*** Data for processing ***

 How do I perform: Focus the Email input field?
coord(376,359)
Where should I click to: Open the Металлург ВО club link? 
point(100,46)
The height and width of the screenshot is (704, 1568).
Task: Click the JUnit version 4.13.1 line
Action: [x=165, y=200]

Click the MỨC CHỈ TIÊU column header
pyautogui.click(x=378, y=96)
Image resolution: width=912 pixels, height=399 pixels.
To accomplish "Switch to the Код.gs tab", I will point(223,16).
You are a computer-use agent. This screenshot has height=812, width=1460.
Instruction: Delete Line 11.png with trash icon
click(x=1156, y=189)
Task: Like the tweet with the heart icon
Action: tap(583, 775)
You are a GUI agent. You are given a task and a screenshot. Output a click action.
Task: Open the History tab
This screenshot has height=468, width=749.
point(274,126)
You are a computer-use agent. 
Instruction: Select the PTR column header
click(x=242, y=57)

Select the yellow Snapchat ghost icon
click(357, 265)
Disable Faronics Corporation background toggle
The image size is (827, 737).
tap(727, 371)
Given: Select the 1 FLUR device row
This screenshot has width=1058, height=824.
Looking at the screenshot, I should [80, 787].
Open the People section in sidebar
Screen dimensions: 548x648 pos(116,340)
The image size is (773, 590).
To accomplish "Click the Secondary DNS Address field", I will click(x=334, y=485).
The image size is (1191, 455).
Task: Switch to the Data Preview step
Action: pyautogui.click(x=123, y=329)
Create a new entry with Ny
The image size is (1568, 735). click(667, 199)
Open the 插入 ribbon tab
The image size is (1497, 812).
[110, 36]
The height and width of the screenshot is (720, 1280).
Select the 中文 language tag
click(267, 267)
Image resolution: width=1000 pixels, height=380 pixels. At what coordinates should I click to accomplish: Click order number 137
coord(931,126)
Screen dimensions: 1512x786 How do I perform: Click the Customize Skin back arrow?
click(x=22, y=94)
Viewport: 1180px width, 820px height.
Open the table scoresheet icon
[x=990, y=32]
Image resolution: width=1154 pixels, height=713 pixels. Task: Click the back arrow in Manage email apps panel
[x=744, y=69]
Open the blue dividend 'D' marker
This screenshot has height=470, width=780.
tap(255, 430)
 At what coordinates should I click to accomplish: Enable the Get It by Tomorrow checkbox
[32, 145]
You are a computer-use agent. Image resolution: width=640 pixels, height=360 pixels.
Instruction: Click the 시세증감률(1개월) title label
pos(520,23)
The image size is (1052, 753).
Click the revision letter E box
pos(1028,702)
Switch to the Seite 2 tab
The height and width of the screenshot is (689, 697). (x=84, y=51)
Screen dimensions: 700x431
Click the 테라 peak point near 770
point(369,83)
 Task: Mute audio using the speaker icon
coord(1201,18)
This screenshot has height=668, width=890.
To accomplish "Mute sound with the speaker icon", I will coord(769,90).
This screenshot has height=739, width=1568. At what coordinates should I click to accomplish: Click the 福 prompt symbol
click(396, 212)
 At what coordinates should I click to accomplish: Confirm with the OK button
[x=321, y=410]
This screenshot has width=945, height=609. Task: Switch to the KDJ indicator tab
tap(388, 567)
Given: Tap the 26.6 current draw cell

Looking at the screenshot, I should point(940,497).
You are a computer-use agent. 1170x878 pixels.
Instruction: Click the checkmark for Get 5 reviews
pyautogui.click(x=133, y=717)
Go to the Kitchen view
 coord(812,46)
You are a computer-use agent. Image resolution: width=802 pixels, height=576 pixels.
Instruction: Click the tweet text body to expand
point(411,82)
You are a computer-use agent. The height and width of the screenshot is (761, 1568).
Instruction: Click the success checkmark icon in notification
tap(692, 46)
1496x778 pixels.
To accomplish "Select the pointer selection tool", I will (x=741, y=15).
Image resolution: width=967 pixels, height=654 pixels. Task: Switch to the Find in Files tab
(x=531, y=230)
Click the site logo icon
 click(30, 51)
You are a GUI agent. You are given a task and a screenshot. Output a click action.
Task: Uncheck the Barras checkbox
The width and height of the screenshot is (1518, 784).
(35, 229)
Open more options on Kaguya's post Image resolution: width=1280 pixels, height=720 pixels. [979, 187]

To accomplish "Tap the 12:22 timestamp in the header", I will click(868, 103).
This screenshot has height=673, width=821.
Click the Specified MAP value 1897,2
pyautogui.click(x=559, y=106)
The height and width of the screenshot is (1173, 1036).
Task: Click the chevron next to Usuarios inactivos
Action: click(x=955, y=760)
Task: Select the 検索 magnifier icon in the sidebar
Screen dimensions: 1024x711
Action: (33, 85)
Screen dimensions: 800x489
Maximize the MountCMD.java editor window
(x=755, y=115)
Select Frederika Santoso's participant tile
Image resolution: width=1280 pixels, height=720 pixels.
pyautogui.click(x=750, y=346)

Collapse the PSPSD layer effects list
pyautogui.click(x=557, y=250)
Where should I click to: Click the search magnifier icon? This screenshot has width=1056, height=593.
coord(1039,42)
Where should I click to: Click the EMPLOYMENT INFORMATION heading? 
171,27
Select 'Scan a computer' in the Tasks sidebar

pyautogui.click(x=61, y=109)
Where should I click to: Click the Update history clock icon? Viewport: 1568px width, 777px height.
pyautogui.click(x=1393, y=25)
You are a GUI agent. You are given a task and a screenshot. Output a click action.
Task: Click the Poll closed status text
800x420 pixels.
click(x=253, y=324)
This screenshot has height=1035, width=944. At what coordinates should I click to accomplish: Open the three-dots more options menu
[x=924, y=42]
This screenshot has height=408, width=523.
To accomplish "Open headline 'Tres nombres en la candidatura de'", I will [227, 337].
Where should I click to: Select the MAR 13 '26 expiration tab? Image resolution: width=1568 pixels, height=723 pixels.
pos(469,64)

*** End of Data for processing ***

--- Exercise objective ---
Nothing is to be left out: set down all the records again exactly.

--- Output of the task ---
 How do I perform: Focus the Email input field?
coord(376,359)
Where should I click to: Open the Металлург ВО club link? 
point(100,46)
The height and width of the screenshot is (704, 1568).
Task: Click the JUnit version 4.13.1 line
Action: [x=165, y=200]

Click the MỨC CHỈ TIÊU column header
pyautogui.click(x=378, y=96)
Image resolution: width=912 pixels, height=399 pixels.
To accomplish "Switch to the Код.gs tab", I will point(223,16).
You are a computer-use agent. This screenshot has height=812, width=1460.
Instruction: Delete Line 11.png with trash icon
click(x=1156, y=189)
Task: Like the tweet with the heart icon
Action: tap(583, 775)
You are a GUI agent. You are given a task and a screenshot. Output a click action.
Task: Open the History tab
This screenshot has height=468, width=749.
point(274,126)
You are a computer-use agent. 
Instruction: Select the PTR column header
click(x=242, y=57)

Select the yellow Snapchat ghost icon
click(357, 265)
Disable Faronics Corporation background toggle
The image size is (827, 737).
tap(727, 371)
Given: Select the 1 FLUR device row
This screenshot has width=1058, height=824.
Looking at the screenshot, I should [80, 787].
Open the People section in sidebar
Screen dimensions: 548x648 pos(116,340)
The image size is (773, 590).
To accomplish "Click the Secondary DNS Address field", I will click(x=334, y=485).
The image size is (1191, 455).
Task: Switch to the Data Preview step
Action: pyautogui.click(x=123, y=329)
Create a new entry with Ny
The image size is (1568, 735). click(667, 199)
Open the 插入 ribbon tab
The image size is (1497, 812).
[110, 36]
The height and width of the screenshot is (720, 1280).
Select the 中文 language tag
click(267, 267)
Image resolution: width=1000 pixels, height=380 pixels. At what coordinates should I click to accomplish: Click order number 137
coord(931,126)
Screen dimensions: 1512x786 How do I perform: Click the Customize Skin back arrow?
click(x=22, y=94)
Viewport: 1180px width, 820px height.
Open the table scoresheet icon
[x=990, y=32]
Image resolution: width=1154 pixels, height=713 pixels. Task: Click the back arrow in Manage email apps panel
[x=744, y=69]
Open the blue dividend 'D' marker
This screenshot has height=470, width=780.
tap(255, 430)
 At what coordinates should I click to accomplish: Enable the Get It by Tomorrow checkbox
[32, 145]
You are a computer-use agent. Image resolution: width=640 pixels, height=360 pixels.
Instruction: Click the 시세증감률(1개월) title label
pos(520,23)
The image size is (1052, 753).
Click the revision letter E box
pos(1028,702)
Switch to the Seite 2 tab
The height and width of the screenshot is (689, 697). (x=84, y=51)
Screen dimensions: 700x431
Click the 테라 peak point near 770
point(369,83)
 Task: Mute audio using the speaker icon
coord(1201,18)
This screenshot has height=668, width=890.
To accomplish "Mute sound with the speaker icon", I will coord(769,90).
This screenshot has height=739, width=1568. At what coordinates should I click to accomplish: Click the 福 prompt symbol
click(396, 212)
 At what coordinates should I click to accomplish: Confirm with the OK button
[x=321, y=410]
This screenshot has width=945, height=609. Task: Switch to the KDJ indicator tab
tap(388, 567)
Given: Tap the 26.6 current draw cell

Looking at the screenshot, I should point(940,497).
You are a computer-use agent. 1170x878 pixels.
Instruction: Click the checkmark for Get 5 reviews
pyautogui.click(x=133, y=717)
Go to the Kitchen view
 coord(812,46)
You are a computer-use agent. Image resolution: width=802 pixels, height=576 pixels.
Instruction: Click the tweet text body to expand
point(411,82)
You are a computer-use agent. The height and width of the screenshot is (761, 1568).
Instruction: Click the success checkmark icon in notification
tap(692, 46)
1496x778 pixels.
To accomplish "Select the pointer selection tool", I will (x=741, y=15).
Image resolution: width=967 pixels, height=654 pixels. Task: Switch to the Find in Files tab
(x=531, y=230)
Click the site logo icon
 click(30, 51)
You are a GUI agent. You are given a task and a screenshot. Output a click action.
Task: Uncheck the Barras checkbox
The width and height of the screenshot is (1518, 784).
(35, 229)
Open more options on Kaguya's post Image resolution: width=1280 pixels, height=720 pixels. [979, 187]

To accomplish "Tap the 12:22 timestamp in the header", I will click(868, 103).
This screenshot has height=673, width=821.
Click the Specified MAP value 1897,2
pyautogui.click(x=559, y=106)
The height and width of the screenshot is (1173, 1036).
Task: Click the chevron next to Usuarios inactivos
Action: click(x=955, y=760)
Task: Select the 検索 magnifier icon in the sidebar
Screen dimensions: 1024x711
Action: (33, 85)
Screen dimensions: 800x489
Maximize the MountCMD.java editor window
(x=755, y=115)
Select Frederika Santoso's participant tile
Image resolution: width=1280 pixels, height=720 pixels.
pyautogui.click(x=750, y=346)

Collapse the PSPSD layer effects list
pyautogui.click(x=557, y=250)
Where should I click to: Click the search magnifier icon? This screenshot has width=1056, height=593.
coord(1039,42)
Where should I click to: Click the EMPLOYMENT INFORMATION heading? 
171,27
Select 'Scan a computer' in the Tasks sidebar

pyautogui.click(x=61, y=109)
Where should I click to: Click the Update history clock icon? Viewport: 1568px width, 777px height.
pyautogui.click(x=1393, y=25)
You are a GUI agent. You are given a task and a screenshot. Output a click action.
Task: Click the Poll closed status text
800x420 pixels.
click(x=253, y=324)
This screenshot has height=1035, width=944. At what coordinates should I click to accomplish: Open the three-dots more options menu
[x=924, y=42]
This screenshot has height=408, width=523.
To accomplish "Open headline 'Tres nombres en la candidatura de'", I will [227, 337].
Where should I click to: Select the MAR 13 '26 expiration tab? Image resolution: width=1568 pixels, height=723 pixels.
pos(469,64)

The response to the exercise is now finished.